POJ 3069 Saruman's Army(贪心) 解题报告

Input
The input test file will contain multiple cases. Each test case begins with a single line containing an integer R, the maximum effective range of all palantirs (where 0 ≤ R ≤ 1000), and an integer n, the number of troops in Saruman’s army (where 1 ≤ n ≤ 1000). The next line contains n integers, indicating the positions x1, …, xn of each troop (where 0 ≤ xi ≤ 1000). The end-of-file is marked by a test case with R = n = −1.
Output
For each test case, print a single integer indicating the minimum number of palantirs needed.
Sample Input
0 3
10 20 20
10 7
70 30 1 7 15 20 50
-1 -1
Sample Output
2
4
Hint
In the first test case, Saruman may place a palantir at positions 10 and 20. Here, note that a single palantir with range 0 can cover both of the troops at position 20.
In the second test case, Saruman can place palantirs at position 7 (covering troops at 1, 7, and 15), position 20 (covering positions 20 and 30), position 50, and position 70. Here, note that palantirs must be distributed among troops and are not allowed to “free float.” Thus, Saruman cannot place a palantir at position 60 to cover the troops at positions 50 and 70.

题目大意：在一条直线上，有n个点。从这n个点中选择若干个点加上标记。对于直线上的每一个点，其距离为R以内(包括距离R)的区域里必须有一个被标记的点，求出应该标记的点的最小数目。

解题思路：贪心算法，每次都从最左边的点开始考虑。对于这个点，到距其R以内（包括R）的区域内必须要有带标记的点。此点位于最左侧，显然带标记的点一定在其右侧（包括该点本身）。给从最左边开始，距离为R以内的最远的点加上标记，尽可能的覆盖更靠右边的点。对于添加了标记的点右侧相距超过R的下一个点，采用同样的方法找到R距离以内最远的点添加标记。
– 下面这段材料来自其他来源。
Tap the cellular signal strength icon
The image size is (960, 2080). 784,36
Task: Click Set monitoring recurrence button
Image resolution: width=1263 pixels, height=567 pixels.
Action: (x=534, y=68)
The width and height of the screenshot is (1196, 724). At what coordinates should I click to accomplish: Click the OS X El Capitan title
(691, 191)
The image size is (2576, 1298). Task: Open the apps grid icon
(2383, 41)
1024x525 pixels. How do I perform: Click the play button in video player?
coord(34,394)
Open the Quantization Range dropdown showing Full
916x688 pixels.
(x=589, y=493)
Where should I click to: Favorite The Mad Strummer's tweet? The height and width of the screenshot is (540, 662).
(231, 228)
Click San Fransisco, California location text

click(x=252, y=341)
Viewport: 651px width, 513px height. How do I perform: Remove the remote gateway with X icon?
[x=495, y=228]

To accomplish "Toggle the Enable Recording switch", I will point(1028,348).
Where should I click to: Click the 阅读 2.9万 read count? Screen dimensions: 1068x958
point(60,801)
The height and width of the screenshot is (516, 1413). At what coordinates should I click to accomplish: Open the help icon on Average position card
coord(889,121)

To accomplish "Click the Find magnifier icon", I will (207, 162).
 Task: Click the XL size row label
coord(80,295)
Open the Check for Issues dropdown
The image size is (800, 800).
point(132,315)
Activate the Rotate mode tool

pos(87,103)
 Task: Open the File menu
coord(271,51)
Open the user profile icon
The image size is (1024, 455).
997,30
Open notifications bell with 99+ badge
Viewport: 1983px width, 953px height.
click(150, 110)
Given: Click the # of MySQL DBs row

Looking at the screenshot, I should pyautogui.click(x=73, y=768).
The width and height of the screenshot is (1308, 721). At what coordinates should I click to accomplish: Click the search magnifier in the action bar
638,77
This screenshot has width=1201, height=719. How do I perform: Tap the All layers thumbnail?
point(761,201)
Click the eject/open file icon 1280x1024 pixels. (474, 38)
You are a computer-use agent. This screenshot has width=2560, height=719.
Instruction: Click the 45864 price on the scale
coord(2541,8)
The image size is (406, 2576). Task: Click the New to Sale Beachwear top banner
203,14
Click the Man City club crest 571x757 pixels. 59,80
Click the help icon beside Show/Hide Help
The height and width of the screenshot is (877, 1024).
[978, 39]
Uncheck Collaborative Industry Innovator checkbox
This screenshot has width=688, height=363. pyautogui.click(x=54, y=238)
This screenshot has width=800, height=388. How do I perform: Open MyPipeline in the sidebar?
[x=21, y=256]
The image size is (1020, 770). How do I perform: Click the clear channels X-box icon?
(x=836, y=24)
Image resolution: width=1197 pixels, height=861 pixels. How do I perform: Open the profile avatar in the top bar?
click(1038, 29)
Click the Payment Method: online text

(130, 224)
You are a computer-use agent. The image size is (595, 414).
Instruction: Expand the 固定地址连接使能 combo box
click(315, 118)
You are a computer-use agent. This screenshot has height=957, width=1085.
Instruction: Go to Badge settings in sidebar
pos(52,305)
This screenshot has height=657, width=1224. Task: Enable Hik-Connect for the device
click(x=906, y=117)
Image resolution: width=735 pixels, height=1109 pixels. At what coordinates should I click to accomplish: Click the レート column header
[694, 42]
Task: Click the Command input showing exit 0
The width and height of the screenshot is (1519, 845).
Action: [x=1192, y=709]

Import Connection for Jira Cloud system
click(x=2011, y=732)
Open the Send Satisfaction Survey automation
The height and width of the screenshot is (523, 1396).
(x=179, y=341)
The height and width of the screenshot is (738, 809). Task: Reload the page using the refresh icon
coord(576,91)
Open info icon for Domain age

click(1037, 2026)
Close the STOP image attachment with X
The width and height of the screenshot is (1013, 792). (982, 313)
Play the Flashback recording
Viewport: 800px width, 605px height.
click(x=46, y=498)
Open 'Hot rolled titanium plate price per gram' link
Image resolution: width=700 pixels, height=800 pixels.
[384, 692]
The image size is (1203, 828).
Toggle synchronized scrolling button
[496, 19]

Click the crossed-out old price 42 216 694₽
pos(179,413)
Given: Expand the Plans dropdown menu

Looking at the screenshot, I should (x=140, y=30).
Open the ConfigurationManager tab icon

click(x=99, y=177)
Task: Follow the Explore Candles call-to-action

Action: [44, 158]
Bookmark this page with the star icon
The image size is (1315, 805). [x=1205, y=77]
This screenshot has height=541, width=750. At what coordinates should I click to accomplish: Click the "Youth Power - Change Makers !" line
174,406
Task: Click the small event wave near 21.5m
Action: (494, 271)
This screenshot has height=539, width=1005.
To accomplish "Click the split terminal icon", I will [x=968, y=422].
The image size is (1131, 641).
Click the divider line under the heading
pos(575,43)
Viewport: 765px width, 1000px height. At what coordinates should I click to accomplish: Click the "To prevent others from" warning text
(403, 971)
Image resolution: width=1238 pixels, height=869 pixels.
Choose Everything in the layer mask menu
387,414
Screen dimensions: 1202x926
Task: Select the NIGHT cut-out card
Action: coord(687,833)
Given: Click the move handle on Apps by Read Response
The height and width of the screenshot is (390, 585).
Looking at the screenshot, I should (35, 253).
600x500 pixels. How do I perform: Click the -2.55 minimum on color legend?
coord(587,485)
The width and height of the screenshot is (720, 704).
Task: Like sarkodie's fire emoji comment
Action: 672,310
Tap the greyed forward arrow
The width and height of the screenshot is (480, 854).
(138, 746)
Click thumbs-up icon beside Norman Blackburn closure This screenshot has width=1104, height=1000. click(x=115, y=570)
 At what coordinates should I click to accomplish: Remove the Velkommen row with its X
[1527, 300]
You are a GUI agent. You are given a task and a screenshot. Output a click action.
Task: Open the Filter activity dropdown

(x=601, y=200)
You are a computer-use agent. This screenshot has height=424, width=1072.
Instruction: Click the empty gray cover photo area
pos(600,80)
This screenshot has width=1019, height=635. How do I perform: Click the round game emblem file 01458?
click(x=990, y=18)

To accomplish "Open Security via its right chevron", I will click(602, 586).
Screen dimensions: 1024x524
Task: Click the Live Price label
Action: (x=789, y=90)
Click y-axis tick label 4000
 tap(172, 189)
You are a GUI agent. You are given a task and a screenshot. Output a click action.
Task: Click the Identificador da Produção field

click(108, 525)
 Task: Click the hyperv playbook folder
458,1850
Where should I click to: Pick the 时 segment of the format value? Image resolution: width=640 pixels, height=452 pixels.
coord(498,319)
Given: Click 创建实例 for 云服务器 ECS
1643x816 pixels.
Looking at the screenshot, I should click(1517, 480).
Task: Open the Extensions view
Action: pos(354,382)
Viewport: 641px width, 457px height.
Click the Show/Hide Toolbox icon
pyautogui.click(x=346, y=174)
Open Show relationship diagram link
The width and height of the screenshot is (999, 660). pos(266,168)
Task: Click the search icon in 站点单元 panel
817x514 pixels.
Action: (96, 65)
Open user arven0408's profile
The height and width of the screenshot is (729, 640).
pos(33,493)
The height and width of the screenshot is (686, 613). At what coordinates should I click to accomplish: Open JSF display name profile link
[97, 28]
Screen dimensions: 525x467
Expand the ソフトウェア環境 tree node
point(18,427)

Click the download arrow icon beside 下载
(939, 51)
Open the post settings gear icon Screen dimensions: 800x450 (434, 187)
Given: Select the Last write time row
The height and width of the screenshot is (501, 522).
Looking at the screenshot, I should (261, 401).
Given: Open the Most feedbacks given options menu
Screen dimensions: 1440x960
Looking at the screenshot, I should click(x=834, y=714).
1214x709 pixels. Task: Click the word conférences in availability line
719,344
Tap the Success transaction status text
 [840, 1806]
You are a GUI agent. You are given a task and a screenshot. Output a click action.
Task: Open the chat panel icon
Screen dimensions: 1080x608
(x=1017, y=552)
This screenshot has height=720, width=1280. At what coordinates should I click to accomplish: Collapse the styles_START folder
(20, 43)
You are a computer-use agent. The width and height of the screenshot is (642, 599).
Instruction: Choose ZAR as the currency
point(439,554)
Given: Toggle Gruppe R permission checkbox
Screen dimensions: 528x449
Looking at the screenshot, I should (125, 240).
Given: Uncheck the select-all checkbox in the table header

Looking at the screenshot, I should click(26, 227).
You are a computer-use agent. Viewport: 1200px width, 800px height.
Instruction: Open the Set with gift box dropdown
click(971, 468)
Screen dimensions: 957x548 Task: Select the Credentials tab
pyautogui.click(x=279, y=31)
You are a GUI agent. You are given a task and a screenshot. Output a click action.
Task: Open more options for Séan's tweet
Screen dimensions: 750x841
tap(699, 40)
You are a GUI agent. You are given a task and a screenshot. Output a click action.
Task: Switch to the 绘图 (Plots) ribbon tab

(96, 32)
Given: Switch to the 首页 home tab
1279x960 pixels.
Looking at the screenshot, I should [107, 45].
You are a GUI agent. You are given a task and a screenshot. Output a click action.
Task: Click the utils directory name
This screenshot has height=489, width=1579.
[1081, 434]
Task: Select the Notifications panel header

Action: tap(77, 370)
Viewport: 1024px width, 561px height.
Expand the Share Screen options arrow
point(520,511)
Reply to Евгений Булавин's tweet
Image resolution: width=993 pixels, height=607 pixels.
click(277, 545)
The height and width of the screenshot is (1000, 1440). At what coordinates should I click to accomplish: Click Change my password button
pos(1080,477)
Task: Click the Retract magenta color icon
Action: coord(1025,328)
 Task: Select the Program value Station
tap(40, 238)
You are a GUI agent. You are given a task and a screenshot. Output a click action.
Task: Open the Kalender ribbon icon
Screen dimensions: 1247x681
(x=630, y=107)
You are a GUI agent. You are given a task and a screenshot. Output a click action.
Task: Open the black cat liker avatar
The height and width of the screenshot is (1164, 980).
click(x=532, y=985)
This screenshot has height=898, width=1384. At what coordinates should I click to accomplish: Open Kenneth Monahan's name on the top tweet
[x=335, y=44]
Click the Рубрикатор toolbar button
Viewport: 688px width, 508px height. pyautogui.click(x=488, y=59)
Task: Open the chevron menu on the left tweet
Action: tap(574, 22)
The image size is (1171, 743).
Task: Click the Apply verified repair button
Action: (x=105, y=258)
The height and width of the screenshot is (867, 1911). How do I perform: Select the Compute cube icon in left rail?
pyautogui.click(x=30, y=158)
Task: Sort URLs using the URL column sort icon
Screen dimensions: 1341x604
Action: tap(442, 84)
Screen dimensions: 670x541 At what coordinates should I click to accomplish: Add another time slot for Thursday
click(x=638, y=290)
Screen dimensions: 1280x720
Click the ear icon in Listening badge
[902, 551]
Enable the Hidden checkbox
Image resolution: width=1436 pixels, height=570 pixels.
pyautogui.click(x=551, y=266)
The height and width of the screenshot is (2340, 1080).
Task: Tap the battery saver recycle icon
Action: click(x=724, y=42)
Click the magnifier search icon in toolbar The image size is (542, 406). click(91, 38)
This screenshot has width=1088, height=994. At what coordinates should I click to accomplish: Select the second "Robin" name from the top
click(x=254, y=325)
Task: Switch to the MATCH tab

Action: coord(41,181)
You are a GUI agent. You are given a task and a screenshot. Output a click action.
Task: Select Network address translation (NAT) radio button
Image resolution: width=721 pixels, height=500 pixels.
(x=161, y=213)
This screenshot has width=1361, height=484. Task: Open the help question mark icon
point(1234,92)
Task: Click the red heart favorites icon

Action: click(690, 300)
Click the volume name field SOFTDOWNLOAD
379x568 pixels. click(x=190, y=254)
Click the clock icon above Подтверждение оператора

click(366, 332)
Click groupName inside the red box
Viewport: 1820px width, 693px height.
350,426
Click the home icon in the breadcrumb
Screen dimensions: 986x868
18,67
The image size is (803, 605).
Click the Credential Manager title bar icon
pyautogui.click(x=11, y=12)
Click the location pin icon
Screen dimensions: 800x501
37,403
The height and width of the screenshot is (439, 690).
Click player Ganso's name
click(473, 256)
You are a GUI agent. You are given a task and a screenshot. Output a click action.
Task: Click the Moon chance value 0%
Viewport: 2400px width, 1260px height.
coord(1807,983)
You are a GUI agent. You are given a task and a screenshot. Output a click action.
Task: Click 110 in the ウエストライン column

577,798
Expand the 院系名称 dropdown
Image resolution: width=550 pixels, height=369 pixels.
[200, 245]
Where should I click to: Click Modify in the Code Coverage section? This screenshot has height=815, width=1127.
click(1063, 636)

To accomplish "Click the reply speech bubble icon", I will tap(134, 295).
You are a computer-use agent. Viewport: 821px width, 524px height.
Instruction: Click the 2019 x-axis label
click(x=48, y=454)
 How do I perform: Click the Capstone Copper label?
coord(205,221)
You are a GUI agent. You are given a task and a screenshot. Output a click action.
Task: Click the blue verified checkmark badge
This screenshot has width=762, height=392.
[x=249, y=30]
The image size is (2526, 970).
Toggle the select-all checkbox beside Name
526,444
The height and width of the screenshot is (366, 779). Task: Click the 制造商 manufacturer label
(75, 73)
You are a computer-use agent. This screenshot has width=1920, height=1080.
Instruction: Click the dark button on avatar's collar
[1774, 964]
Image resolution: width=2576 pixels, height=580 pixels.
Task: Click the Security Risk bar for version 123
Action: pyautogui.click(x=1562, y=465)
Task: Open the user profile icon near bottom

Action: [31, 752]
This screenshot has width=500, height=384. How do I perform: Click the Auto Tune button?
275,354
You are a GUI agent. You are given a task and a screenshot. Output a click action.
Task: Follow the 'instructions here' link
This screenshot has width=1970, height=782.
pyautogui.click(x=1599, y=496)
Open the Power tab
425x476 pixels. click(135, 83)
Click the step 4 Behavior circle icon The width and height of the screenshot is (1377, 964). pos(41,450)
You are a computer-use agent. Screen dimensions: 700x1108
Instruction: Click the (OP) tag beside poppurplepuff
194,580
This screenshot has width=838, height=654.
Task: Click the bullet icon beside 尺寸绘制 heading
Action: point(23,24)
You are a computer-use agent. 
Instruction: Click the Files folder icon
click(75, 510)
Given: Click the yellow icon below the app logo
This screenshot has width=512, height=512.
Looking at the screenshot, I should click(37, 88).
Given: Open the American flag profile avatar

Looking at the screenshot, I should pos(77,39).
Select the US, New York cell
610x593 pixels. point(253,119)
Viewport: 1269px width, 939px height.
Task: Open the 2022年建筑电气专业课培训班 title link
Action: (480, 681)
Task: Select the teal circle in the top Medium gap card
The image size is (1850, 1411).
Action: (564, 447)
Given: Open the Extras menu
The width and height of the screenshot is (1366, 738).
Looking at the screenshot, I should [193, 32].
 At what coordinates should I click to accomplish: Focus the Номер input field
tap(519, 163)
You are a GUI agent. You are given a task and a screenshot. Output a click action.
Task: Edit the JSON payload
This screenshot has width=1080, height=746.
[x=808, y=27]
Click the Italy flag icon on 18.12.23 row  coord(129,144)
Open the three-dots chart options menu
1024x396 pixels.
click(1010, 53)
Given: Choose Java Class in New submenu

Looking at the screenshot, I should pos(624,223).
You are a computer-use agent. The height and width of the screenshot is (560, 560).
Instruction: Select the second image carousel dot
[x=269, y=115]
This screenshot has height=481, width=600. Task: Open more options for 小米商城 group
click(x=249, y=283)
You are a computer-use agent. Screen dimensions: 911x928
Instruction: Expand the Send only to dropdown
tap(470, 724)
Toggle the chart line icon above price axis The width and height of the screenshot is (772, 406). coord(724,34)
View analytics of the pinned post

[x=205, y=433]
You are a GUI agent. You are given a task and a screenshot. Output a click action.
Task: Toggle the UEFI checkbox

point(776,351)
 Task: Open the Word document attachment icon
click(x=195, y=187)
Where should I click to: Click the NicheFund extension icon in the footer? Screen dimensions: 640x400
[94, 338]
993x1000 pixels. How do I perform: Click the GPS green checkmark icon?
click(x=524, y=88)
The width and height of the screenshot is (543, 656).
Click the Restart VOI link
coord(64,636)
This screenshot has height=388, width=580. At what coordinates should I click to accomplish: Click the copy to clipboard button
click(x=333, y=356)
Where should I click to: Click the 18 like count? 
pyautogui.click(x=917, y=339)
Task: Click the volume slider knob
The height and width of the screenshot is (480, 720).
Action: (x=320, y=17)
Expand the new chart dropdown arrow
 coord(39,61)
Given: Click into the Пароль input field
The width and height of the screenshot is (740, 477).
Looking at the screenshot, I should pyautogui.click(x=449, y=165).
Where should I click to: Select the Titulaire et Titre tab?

在所有点都被覆盖之前不断重复这一过程。

#include<iostream>
#include<algorithm>
using namespace std;
int r;
int num[1001];
int main() {
	int n, ans;
	int left;
	while (cin >> r >> n) {
		ans = 0; left = 1;//初始化
		if (r == -1 && n == -1) { break; }
		for (int i = 1; i <= n; i++) {
			cin >> num[i];
		}
		sort(num + 1, num + 1 + n);
		while (left <= n) {
			//left是没有被覆盖的最左边的点
			int i = left +1;
			//一直前进直到离left点距离大于r
			while (i <= n && num[i] - num[left] <= r ) i++;
			/*i是第一个距离left的位置距离超出r的点
			因此i-1处要做上标记*/
			int j = i - 1;
			//一直前进直到超出i-1处的覆盖范围
			while (i <= n && num[i] - num[j] <= r) i++;
			left = i;
			ans++;
		}
		cout << ans << endl;
	}
	//system("pause");
	return 0;
}